Other Brits have found that imports from the UK are a disaster, with even a Christmas card taking several weeks and being steamed open by the zealous Spanish aduana, before charging the mortified recipient a fortune for the time wasted.

We can’t vote in European elections any more, but then, which Spanish candidate ever did anything in Brussels – or elsewhere else for that matter - for the expats?

So, battered and bruised yet oddly triumphant, we British expats can now celebrate being able to stay here without many bothersome issues to worry us. We may not be immigrants (how many of us have taken out Spanish nationality?), yet we have – in our muddling way – won the ring.

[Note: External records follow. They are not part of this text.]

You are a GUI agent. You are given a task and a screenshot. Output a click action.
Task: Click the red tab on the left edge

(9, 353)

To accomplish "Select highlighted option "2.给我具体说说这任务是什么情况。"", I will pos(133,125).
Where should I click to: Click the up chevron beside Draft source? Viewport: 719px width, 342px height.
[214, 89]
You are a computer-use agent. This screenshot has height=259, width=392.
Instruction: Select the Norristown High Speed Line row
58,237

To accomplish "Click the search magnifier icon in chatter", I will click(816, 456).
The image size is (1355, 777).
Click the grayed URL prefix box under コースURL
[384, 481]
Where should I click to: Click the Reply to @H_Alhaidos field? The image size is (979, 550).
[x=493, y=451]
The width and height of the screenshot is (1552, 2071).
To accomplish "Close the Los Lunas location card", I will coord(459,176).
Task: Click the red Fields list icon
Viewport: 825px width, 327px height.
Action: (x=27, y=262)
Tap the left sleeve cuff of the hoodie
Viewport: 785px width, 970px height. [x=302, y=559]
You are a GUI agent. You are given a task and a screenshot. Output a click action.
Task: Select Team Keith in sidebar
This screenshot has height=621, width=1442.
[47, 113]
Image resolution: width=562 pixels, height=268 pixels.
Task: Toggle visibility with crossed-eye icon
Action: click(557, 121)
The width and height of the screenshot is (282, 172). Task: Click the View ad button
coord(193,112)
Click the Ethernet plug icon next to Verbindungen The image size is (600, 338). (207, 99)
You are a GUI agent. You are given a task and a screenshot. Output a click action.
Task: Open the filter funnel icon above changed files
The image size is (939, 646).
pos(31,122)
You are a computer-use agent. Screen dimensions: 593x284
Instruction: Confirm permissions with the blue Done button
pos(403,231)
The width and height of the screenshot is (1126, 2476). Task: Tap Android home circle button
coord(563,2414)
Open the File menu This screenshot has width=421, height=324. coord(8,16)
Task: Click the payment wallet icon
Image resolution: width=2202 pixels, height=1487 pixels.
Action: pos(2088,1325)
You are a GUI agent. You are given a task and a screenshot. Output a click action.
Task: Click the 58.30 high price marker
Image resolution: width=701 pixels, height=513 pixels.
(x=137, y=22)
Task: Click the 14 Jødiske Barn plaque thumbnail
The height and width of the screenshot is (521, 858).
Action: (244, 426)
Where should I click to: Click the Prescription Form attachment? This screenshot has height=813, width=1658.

There is, as any Spaniard will tell you, no time like the present, so I suggest that we invite the skeleton crew over from the British Government in Exile (it’s in the apartment upstairs from the English library), because Thursday, (Thanksgiving Day for the Americans) is upon us, and anyway, I’ve already ordered the turkey.

From this year onward, we who survived the horrors of Brexit must never forget: Brexpat Day – turkey, baked beans and a nice cup of tea.

Won’t you join us?

 

Sunday, November 07, 2021

Taking a Few Steps

I was reading one of those noble and irritatingly pious posts that often seem to pop up on Facebook, tenderly placed there by someone who, while short on original ideas, nevertheless feels the urge to receive a small number of 'likes' each morning with his breakfast cereal.

The subject was the number of steps one should profitably make during one's day to ward off heart-attacks, gout and boils on the ankles. This number, says those who know, is 8,000. Eight thousand steps, count 'em: one, two, three... and continue. 

I have a cheap mobile phone among my possessions. It has a direct link to Facebook so that I too can post those occasional inconsequentialities that catch one's attention, along with the kitty pictures.  The phone is of the Chinese persuasion (and none the worse for that) and it comes with a number of useless apps, like a direct link to Amazon (for Goodness' sake) and an alarm clock.

It also has a tiny bean-counter within, which counts the number of steps I make daily, saving me the trouble of doing so myself. It errs on the side of caution and reckons I need to manage at least ten thousand shuffles during my active hours rather than the eight thousand recommended by American doctors, or perhaps it's just that the orientals take shorter steps. 

In reality, while this is useful information indeed - after all, one doesn't want to keel over while one is raiding the fridge - this service only works when the phone is nestling in one's pocket. 

I have found myself more than once walking back to the house to get the phone - not because someone might be calling (I'm retired, and no one calls me any more) - but to allow it to rejoin the count. Plus the steps it evidently missed.

Now, with time on my hands and an empty day to face, it's a wonder indeed that I generally clock up as much as 16,000 paces. My empty day begins as the day-light begins to arrive through the bedroom window (which is why I don't need an alarm clock). I have learned to ignore most of the farm animals, who start their early morning bellow round about 4am, just as I am settling back into bed after the second nocturnal trip to the lavatory. But the dog gets going at dawn, with an endless series of high-pitched yips. She is locked in with the horses and she also needs a pee.

Since I'm soon there - it's around 200 paces away - I also water the horses (there are 35 of them), feed the chickens, the rabbit and the ducks. Then I help Alicia with the feed, the repairs and the usual chores of an active stables. Horses drink a lot, and so I must fill their buckets three times a day.    

The phone doesn't care how I get my paces done. I thought that I could perhaps put the phone into a saddle-pocket and let the students pattering around the ring all day help put my score up to stratospheric levels, which could impress the lower echelons of the Chinese Secret Service as they closely monitor my activities through the ether. I could be increasing my count while sitting in the kitchen and eating a sandwich.

Of course, I'm fooling no one but myself with these inventions. I think I'll take the dog (and the phone) and walk into the pueblo and have a beer and a tapa, maybe see how I'm doing.